SOPHIA trial: This randomized study compared the efficacy of trastuzumab vs margetuximab in 536 patients (2nd to 4th line) with HER2-positive metastatic breast cancer. The median PFS was improved with margetuximab compared to trastuzumab (5.8 vs. 4.9 months; p=0.0333); clinical benefit rates and objective response were also superior with margetuximab. The PFS benefit with margetuximab was more in the subset of CD16A-158 genotype patients (6.9 months vs. 5.1 months). The OS was immature, and toxicity was similar between the arms.
aTTom trial: To predict the benefit of extending tamoxifen for patients with HR-positive breast cancer, this randomized phase III study involved nearly 7,000 patients with HR-positive breast cancer who had completed a minimum of four years of tamoxifen therapy. Patients were assigned to either continue or discontinue tamoxifen treatment for an additional five years. At the median follow-up of 12 years, BCI H/I was predictive of endocrine response in women with node-positive cancer: the 49% of these women identified as H/I high gained significant benefit from 10 versus 5 years of tamoxifen therapy (p=0.027), whereas the 51% classified as BCI H/I low gained no benefit from additional tamoxifen therapy. Tools such as BCI offer an opportunity to more granularly discriminate among patients with similar clinical features and tailor treatment recommendations accordingly.
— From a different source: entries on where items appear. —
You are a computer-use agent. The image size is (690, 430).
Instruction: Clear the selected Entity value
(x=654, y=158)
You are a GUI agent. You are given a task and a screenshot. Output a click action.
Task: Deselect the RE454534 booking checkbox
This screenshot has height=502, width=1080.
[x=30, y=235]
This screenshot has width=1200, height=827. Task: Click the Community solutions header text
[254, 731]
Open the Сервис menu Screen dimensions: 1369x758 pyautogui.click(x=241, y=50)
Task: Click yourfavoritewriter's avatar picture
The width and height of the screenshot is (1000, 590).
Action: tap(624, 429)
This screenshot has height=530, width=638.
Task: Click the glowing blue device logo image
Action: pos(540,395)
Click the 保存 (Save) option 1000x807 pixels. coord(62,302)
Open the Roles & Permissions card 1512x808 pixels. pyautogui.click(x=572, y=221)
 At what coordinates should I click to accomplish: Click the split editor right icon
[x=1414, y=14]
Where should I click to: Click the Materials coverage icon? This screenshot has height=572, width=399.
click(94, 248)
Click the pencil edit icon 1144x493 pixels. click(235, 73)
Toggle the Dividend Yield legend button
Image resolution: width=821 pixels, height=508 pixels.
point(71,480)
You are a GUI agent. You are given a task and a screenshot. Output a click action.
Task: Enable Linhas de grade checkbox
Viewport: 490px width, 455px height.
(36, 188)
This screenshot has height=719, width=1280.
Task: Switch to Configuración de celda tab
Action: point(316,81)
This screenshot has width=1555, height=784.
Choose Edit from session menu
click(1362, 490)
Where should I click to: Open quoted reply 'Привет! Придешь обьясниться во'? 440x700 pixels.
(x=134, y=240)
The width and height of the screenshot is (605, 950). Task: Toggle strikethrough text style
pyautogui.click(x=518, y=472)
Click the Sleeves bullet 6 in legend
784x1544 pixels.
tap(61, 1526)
A new era of personalized medicine has been heralded with the discovery of “omics” technologies. This new paradigm is beginning to affect both clinical practice and research, as well as the healthcare industry.
The use of personalized medicines is growing rapidly and having an impact on drug discovery, drug development, and patients’ diagnosis and treatment processes. As discussed, breast cancer is highly heterogeneous in nature; therefore, before treatment selection, one should thoroughly study the nature of the disease. By encouraging the development of personalized medicines for patients with breast cancer, maximum benefits can be provided to patients that have already been proven by the discovery of trastuzumab.